• **Short task**:
Copy the items below verbatim, starting with the line that contains "Viewport: 768px width, 422px" and continuing through the line that contains "point(1239,541)", including both of those lines.

• **Data section**:
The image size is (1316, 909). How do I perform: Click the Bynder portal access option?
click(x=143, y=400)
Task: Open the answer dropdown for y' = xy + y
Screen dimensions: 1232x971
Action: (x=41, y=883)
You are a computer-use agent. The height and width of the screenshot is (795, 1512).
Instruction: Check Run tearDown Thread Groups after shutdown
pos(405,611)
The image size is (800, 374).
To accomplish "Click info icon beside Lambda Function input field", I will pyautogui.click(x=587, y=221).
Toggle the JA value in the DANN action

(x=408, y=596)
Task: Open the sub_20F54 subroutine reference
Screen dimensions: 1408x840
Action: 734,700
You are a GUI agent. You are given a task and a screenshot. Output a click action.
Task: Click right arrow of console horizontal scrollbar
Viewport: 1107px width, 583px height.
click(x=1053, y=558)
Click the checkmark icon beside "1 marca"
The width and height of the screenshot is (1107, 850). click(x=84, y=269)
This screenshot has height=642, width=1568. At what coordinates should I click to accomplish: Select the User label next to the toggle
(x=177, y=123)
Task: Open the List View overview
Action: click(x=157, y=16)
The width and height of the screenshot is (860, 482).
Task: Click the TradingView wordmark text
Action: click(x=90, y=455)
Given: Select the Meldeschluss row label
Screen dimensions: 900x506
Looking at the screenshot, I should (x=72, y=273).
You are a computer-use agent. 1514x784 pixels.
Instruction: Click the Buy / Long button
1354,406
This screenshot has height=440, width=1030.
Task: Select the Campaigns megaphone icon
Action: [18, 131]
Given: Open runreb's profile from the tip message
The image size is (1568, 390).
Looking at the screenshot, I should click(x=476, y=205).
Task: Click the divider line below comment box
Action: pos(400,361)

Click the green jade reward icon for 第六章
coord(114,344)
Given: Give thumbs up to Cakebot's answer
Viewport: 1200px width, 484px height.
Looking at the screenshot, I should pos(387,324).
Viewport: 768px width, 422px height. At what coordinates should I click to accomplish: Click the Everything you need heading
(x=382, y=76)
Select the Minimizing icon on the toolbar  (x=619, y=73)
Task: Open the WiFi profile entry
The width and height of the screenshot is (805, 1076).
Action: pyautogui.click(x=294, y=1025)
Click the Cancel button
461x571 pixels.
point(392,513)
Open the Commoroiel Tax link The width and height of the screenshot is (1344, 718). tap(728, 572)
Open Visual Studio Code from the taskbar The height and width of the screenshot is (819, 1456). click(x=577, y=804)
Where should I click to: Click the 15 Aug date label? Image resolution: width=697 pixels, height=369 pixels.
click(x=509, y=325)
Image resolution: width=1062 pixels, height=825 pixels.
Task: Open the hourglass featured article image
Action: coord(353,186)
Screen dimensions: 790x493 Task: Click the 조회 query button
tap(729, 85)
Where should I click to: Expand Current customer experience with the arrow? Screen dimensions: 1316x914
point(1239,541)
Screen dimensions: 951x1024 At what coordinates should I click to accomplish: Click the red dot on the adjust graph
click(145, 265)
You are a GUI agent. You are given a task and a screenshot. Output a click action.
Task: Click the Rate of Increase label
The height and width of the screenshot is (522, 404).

• **Result of this exercise**:
Viewport: 768px width, 422px height. At what coordinates should I click to accomplish: Click the Everything you need heading
(x=382, y=76)
Select the Minimizing icon on the toolbar  (x=619, y=73)
Task: Open the WiFi profile entry
The width and height of the screenshot is (805, 1076).
Action: pyautogui.click(x=294, y=1025)
Click the Cancel button
461x571 pixels.
point(392,513)
Open the Commoroiel Tax link The width and height of the screenshot is (1344, 718). tap(728, 572)
Open Visual Studio Code from the taskbar The height and width of the screenshot is (819, 1456). click(x=577, y=804)
Where should I click to: Click the 15 Aug date label? Image resolution: width=697 pixels, height=369 pixels.
click(x=509, y=325)
Image resolution: width=1062 pixels, height=825 pixels.
Task: Open the hourglass featured article image
Action: coord(353,186)
Screen dimensions: 790x493 Task: Click the 조회 query button
tap(729, 85)
Where should I click to: Expand Current customer experience with the arrow? Screen dimensions: 1316x914
point(1239,541)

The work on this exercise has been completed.